Levés pour un départ à sept heures, nous avons pu admirer des singes hurleurs,
des singes araignées, pléthore d'oiseaux plus ou moins colorés, dont des
kikul, des martins-pêcheurs et des vautours, un iguane, des crocodiles,
mais malheureusement pas de jaguar, animal mythique symbole du soleil nocturne,
celui qui est caché.
Ensuite, bien que nous ayons confirmé la veille que nous pouvions payer par
carte, un problème informatique nous contraint à régler en liquide, avec les
derniers pesos qu'il nous reste, conscient que nous ne nous pourrons
probablement pas faire l'excursion du lendemain pour Yaxchilan, une cité
maya guatémaltèque accessible par le fleuve depuis le lieu où nous coucherons
le soir. Tant pis.
Faisant contre mauvaise fortune bon cœur, nous prenons notre temps et décollons
finalement en tout début d'après-midi pour Frontera Corozal. Las, la
route est éreintante, en fait de nids de poules nous traversons une véritable
basse-cour. Par endroit la chaussée est partiellement effondrée et aucun
panneau de signalisation ne vient avertir du danger.

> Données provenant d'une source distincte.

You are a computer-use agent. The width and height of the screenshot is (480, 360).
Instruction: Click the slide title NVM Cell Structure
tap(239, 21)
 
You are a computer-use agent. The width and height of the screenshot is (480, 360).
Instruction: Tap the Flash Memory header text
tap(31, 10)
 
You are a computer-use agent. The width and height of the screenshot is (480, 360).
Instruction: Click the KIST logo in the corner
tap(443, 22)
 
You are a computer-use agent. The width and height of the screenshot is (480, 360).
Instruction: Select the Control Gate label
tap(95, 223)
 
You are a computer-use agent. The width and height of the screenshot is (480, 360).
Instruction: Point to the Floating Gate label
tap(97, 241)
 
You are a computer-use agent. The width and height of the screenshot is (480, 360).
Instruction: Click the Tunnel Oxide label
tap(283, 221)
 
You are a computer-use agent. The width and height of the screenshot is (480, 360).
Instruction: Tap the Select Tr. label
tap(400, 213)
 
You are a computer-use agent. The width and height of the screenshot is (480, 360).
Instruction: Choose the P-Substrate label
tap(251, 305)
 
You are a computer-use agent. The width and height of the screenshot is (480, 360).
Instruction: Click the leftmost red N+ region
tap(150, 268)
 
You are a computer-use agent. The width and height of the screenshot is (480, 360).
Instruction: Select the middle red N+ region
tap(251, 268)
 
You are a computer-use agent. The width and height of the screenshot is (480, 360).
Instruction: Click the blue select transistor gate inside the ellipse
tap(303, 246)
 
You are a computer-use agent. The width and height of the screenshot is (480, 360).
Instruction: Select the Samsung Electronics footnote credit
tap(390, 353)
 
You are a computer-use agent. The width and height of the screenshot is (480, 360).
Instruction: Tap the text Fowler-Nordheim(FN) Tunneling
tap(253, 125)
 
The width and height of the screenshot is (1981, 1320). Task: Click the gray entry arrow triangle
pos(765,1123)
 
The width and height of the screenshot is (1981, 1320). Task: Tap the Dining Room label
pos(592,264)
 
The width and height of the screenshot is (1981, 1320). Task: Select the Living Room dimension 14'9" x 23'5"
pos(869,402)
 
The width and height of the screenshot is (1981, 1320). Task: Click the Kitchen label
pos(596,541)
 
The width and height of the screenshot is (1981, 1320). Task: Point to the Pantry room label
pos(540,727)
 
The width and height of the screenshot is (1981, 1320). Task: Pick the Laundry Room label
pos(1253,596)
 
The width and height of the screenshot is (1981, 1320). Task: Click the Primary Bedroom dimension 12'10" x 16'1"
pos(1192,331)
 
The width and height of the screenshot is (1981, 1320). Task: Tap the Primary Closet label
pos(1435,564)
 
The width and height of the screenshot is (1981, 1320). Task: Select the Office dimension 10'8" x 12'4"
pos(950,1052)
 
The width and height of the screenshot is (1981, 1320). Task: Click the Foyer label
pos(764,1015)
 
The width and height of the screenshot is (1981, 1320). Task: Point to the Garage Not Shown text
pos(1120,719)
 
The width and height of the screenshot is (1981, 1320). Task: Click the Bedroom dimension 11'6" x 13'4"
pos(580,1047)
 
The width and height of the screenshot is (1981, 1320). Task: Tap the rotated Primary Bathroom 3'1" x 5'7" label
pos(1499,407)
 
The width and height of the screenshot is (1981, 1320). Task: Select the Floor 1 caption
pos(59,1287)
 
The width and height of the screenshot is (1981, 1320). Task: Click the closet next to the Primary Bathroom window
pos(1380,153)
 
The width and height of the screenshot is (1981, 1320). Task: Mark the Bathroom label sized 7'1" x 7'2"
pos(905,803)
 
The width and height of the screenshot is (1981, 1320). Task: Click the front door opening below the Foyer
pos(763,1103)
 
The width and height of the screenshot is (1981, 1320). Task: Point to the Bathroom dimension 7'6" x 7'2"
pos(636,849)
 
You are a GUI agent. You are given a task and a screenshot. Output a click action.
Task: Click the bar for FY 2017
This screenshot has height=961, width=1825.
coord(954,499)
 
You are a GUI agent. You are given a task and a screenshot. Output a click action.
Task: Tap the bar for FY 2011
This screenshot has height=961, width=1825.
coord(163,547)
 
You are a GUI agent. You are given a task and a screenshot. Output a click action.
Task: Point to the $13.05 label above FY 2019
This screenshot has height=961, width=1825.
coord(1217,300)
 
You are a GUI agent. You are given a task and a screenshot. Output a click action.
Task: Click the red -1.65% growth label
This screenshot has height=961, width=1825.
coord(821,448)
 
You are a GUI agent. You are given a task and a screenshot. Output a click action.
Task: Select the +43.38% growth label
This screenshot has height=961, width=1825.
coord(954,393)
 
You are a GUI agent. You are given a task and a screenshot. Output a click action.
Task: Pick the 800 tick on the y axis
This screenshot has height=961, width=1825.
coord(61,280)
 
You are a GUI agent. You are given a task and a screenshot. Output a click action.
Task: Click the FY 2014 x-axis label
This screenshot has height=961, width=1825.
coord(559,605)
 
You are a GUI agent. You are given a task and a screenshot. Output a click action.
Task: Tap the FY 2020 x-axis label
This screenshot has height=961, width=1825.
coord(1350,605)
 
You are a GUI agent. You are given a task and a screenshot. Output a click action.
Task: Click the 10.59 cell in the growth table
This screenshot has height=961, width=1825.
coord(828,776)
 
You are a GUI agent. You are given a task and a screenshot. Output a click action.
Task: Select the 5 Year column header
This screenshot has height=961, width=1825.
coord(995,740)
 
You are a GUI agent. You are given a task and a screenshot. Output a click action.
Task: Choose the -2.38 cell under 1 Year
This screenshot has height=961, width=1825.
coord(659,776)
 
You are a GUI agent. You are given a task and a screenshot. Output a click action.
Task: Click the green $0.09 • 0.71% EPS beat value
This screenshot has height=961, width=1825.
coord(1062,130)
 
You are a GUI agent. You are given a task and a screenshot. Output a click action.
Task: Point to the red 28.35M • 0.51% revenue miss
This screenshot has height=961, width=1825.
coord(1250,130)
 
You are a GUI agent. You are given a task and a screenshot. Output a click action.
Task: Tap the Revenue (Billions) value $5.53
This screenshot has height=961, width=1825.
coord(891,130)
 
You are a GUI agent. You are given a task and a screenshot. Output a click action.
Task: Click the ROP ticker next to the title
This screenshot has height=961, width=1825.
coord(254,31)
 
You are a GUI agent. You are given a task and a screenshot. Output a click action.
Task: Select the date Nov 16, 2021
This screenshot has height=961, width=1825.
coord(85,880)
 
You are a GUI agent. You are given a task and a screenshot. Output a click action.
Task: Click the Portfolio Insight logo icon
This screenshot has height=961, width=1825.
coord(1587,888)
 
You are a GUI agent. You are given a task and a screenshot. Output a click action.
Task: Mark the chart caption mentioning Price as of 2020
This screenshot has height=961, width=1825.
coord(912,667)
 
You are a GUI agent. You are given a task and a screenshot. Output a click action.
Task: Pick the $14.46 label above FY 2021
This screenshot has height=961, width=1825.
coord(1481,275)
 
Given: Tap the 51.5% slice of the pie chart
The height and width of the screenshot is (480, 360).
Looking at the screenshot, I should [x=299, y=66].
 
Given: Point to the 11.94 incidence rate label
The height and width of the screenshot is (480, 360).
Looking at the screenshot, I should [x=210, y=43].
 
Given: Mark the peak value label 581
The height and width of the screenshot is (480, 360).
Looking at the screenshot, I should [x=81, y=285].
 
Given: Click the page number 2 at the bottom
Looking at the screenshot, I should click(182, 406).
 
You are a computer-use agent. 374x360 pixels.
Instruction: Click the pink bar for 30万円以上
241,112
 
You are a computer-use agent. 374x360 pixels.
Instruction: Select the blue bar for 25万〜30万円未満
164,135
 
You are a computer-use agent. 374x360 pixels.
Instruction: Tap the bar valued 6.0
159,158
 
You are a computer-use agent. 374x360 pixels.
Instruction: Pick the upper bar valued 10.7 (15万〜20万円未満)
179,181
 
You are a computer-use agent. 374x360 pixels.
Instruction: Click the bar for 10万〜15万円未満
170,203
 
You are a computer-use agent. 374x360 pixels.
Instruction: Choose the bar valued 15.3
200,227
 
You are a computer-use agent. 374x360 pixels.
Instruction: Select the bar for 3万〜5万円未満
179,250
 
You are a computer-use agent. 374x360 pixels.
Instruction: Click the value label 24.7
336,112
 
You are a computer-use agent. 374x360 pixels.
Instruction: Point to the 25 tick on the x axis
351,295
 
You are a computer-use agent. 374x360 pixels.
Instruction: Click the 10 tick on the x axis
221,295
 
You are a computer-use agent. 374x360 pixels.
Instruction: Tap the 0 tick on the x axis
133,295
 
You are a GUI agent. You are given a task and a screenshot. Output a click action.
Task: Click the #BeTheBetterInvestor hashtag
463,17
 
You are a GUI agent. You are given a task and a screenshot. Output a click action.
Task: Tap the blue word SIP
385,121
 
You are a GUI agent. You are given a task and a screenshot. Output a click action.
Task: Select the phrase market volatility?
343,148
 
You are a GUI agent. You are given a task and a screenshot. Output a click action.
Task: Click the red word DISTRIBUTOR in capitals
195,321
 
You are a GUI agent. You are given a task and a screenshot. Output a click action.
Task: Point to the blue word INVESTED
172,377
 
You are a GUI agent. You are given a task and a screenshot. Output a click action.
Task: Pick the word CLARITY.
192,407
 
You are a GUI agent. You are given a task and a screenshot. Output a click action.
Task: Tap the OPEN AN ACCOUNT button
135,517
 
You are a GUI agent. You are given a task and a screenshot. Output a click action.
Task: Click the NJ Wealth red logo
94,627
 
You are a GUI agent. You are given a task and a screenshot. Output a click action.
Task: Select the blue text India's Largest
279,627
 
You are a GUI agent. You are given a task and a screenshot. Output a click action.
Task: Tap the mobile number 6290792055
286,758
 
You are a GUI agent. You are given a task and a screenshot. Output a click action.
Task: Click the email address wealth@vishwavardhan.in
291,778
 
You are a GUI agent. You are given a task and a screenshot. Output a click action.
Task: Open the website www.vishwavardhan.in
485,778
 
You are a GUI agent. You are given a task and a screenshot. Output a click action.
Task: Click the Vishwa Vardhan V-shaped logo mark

Les cabanes de l'Escudo Jaguar n'ont malheureusement pas la beauté de
celles de Las Guacamayas et le personnel n'a pas son sourire. Scotchés
devant la télé, ils ne s'en lèvent qu'à regret pour marmonner trois mots à voix
basse. Nous profitons du soleil au bord de la rivière, puis planifions
rapidement notre journée de demain. Pas question de s'attarder dans ce lieu qui
renifle le regret à dix lieues à la ronde.